Mohan A, Sharp C, Mitchell D, Eadie D & Fitzgerald N (2022) Exploring the management of alcohol problems in Deep End practices in Scotland. Scottish Health Action on Alcohol Problems. Edinburgh. https://shaap.org.uk/downloads/reports/405-alcohol-management-deep-end-2022.html
A new study shows the effectiveness of specialist addictions nurses in general practices in the most disadvantaged areas of Glasgow in treating alcohol problems. The study was conducted by researchers at the University of Dundee and University of Stirling and explored healthcare professionals’ and patients’ experiences and perceptions of the management of alcohol problems in Deep End general practices in Scotland.
In 2015, a new model to address alcohol dependence in primary care was piloted in Deep End practices in Scotland, which combined specialist skills with a primary care setting.

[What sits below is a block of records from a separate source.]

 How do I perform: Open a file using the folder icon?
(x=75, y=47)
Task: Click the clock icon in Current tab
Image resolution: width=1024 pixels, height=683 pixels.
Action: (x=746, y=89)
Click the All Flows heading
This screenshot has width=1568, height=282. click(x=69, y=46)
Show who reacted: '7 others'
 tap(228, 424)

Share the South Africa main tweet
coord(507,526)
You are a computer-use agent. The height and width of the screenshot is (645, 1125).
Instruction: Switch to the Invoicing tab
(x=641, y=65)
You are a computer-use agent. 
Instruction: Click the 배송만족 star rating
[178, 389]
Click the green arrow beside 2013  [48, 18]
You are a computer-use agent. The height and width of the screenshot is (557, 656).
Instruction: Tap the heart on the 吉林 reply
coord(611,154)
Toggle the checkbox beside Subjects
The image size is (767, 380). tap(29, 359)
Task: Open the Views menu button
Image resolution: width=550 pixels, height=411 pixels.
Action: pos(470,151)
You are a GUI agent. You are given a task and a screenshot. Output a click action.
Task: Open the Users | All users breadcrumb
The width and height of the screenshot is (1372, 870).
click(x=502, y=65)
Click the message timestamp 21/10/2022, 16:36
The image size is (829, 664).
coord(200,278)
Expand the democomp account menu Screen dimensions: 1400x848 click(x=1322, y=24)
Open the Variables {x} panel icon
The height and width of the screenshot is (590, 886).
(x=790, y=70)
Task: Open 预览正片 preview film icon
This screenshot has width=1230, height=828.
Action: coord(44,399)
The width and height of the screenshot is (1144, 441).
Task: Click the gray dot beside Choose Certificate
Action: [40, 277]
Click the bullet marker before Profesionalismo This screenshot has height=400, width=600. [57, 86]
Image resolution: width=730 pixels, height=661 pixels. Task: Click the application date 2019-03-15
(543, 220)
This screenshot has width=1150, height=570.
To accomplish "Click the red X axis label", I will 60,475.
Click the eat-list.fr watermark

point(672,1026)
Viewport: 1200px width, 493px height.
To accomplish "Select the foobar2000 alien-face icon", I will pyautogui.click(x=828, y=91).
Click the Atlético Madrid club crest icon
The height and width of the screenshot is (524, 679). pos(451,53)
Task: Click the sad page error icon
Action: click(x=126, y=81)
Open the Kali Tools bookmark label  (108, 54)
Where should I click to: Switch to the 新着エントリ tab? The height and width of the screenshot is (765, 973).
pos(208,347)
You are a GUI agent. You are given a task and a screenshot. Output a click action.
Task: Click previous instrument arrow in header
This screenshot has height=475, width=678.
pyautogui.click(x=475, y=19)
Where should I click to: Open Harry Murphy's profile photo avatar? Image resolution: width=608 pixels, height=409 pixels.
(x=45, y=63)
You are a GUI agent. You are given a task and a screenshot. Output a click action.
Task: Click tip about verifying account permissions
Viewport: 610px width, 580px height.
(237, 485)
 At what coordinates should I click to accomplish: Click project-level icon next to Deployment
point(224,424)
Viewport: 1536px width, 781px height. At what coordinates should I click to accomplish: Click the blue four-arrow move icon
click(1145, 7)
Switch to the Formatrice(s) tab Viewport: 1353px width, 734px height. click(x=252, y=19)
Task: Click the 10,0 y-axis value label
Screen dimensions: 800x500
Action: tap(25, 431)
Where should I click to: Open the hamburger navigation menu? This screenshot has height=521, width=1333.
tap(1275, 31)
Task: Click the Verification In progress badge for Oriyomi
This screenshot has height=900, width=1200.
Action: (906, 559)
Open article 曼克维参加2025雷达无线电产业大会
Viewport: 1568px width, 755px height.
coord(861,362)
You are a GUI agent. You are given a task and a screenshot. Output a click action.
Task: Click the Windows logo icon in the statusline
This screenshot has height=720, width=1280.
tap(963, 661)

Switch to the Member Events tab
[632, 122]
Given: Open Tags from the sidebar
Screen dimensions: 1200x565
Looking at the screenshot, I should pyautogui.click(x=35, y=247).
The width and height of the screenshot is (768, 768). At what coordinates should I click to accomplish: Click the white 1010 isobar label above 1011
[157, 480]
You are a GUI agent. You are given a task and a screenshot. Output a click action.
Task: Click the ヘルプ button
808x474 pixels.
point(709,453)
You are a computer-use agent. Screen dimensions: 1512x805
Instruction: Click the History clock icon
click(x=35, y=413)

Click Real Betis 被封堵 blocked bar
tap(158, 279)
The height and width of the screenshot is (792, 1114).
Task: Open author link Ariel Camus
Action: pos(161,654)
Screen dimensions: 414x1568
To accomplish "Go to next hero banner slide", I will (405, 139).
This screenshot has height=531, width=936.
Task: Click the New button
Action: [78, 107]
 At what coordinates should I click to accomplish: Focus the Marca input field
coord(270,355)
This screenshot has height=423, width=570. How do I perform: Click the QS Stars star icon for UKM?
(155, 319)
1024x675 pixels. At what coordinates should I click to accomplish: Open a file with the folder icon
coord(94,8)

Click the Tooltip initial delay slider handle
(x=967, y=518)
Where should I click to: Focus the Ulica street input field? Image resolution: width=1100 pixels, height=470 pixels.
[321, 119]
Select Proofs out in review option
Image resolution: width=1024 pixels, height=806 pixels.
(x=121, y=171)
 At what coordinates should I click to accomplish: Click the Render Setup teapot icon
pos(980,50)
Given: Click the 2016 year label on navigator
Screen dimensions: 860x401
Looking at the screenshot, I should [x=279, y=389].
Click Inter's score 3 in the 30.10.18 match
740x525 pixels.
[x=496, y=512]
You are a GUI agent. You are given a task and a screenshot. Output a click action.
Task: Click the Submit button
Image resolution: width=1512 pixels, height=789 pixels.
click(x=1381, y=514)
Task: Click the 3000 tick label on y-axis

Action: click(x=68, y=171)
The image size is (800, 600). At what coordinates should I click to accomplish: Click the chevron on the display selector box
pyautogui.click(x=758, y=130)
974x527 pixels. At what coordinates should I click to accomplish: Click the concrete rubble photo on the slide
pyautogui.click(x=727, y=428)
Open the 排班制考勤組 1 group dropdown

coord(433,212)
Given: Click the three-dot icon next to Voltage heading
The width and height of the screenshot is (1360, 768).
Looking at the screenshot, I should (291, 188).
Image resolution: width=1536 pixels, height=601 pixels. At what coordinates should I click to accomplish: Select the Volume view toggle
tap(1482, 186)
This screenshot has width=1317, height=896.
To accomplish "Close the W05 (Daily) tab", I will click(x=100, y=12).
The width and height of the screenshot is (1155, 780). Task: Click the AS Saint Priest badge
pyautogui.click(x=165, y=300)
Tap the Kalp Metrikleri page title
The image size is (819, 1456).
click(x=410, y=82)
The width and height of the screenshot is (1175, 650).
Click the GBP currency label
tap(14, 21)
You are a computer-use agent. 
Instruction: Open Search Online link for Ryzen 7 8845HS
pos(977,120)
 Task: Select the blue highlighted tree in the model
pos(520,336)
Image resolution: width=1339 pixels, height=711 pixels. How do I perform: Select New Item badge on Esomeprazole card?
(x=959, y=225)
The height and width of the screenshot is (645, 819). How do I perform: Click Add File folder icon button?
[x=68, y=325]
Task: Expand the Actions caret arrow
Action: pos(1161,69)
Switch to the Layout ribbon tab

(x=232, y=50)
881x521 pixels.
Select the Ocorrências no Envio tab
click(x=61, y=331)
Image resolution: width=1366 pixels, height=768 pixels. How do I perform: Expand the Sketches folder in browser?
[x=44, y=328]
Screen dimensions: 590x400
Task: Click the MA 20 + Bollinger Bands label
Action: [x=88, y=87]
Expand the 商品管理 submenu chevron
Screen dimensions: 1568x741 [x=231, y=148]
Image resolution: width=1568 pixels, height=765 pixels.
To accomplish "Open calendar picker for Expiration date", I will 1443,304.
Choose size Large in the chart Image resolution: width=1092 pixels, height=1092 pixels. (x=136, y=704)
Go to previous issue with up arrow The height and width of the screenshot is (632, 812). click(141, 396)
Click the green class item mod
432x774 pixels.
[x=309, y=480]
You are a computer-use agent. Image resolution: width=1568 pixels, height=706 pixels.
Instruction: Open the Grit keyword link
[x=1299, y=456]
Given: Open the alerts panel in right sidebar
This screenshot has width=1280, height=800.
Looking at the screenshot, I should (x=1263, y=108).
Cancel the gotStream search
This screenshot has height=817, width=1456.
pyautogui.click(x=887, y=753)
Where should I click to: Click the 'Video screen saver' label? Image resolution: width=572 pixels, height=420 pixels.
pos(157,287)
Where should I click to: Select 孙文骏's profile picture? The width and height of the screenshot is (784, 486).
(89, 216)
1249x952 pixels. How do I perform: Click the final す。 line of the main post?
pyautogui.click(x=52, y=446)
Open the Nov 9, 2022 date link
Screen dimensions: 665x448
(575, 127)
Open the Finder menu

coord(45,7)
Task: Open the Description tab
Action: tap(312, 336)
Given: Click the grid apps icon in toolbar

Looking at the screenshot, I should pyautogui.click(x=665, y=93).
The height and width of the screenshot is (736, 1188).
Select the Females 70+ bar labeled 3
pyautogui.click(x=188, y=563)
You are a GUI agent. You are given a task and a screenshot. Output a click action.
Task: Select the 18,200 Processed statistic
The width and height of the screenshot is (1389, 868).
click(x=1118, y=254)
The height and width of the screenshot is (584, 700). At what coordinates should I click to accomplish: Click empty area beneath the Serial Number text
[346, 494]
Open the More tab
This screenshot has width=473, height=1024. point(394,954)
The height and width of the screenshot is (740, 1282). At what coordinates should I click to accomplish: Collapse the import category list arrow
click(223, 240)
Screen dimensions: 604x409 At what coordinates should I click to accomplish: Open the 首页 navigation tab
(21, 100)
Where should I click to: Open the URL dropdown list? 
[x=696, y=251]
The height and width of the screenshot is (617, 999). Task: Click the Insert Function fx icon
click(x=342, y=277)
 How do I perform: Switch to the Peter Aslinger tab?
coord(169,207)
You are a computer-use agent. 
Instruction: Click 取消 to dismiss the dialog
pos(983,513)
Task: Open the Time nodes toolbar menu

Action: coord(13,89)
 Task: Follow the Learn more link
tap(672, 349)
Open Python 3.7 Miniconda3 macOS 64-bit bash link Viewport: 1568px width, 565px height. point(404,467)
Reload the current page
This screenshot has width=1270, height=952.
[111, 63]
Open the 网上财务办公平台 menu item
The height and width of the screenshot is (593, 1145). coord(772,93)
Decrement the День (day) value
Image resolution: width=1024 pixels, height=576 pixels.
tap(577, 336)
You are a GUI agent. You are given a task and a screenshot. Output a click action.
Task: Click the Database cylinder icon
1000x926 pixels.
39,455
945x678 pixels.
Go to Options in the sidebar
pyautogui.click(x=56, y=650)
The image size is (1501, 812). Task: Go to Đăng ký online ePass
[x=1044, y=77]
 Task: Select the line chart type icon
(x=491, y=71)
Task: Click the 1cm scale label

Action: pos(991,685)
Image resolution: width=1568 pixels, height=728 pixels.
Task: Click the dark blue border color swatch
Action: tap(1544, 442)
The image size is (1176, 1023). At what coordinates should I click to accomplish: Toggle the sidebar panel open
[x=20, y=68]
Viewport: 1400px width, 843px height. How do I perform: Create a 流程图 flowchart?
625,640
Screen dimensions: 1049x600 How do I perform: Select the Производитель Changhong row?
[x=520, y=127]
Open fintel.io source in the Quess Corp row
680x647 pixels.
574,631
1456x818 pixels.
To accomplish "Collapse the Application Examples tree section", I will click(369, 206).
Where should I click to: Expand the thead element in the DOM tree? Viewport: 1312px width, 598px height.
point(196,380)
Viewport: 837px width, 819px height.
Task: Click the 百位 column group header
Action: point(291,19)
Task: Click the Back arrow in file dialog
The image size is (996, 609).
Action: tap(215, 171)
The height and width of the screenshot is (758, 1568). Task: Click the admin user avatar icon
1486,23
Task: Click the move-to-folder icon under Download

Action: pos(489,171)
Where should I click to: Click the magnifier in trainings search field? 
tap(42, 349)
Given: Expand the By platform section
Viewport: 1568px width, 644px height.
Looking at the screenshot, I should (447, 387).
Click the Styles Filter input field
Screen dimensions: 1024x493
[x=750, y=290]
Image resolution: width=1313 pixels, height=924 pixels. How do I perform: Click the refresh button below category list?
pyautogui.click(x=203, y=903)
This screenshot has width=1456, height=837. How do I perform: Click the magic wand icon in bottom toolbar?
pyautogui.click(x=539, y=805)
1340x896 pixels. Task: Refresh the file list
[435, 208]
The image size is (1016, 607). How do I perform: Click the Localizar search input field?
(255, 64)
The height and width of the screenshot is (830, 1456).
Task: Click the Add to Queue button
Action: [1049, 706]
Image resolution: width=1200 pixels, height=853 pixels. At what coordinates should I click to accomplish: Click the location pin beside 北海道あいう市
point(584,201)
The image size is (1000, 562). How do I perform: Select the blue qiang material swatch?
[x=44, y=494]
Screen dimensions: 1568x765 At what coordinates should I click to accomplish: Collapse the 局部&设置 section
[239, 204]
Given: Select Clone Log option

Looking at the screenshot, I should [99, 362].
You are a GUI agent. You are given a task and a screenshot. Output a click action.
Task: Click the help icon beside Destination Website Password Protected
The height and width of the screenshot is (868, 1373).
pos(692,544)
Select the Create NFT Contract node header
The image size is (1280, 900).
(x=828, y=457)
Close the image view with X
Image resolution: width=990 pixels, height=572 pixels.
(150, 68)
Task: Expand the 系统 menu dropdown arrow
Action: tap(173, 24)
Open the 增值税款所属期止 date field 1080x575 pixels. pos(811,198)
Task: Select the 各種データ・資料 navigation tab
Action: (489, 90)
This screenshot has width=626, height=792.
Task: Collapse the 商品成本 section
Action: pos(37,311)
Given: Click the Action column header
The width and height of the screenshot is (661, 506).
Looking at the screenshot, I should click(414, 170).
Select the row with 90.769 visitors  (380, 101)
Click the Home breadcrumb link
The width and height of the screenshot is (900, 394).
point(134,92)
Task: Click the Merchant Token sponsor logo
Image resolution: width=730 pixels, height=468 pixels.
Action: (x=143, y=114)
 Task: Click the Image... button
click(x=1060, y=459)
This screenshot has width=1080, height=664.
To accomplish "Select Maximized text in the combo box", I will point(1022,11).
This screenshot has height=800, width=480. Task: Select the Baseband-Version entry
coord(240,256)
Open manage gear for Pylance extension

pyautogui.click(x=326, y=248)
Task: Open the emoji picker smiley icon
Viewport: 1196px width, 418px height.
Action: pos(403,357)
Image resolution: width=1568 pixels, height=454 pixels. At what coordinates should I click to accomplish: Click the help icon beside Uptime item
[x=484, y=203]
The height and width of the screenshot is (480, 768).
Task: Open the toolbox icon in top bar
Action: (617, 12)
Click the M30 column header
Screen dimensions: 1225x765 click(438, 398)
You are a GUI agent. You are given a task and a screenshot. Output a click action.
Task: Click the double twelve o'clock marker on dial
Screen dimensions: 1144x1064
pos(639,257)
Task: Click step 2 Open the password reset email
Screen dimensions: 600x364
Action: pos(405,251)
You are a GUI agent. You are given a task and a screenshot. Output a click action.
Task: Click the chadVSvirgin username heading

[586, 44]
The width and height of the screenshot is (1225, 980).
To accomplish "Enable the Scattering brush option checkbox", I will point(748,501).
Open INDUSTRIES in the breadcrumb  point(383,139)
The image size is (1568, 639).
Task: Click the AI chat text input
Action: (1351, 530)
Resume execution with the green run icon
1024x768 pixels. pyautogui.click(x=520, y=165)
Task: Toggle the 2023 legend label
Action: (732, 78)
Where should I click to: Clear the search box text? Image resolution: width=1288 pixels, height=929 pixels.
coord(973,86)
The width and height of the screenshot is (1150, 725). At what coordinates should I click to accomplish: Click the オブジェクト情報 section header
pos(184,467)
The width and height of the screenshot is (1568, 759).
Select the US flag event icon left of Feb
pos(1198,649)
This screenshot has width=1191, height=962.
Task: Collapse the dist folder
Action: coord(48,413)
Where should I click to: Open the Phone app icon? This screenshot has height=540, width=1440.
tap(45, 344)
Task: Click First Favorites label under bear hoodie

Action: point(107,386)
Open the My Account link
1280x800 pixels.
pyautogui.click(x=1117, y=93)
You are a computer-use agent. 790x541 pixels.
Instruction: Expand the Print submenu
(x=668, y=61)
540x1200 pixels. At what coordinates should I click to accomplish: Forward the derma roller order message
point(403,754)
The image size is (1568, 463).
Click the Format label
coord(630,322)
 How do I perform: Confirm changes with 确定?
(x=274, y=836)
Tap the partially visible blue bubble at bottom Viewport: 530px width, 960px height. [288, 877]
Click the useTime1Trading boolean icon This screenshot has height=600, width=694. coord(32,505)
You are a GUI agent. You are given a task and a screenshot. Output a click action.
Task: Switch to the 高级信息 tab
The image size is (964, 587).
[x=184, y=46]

The pilot was successful and was extended for a further three years. The service was renamed ‘Primary Care Alcohol Nurse Outreach Service’ or PCANOS, and had an Addictions Nurse located within GP practices. The primary aim of this service was to engage patients with alcohol problems who have either not engaged with or have low engagement with specialist community alcohol services, and to refer them on to mainstream alcohol services upon discharge.
This unique Addictions Nurse service focuses on individuals who haven’t otherwise engaged with alcohol treatment services. The research showed that the service was viewed positively by both practice staff and patients due to its ‘person-centred approach’, flexible nature, and ability to be tailored to support specific individuals. The study also found that the model enabled collaborative working between practice staff because of the Addictions Nurse being situated within the practice, leading to faster referrals and coordinated care between services and with wider community services after discharge by the Addictions Nurse.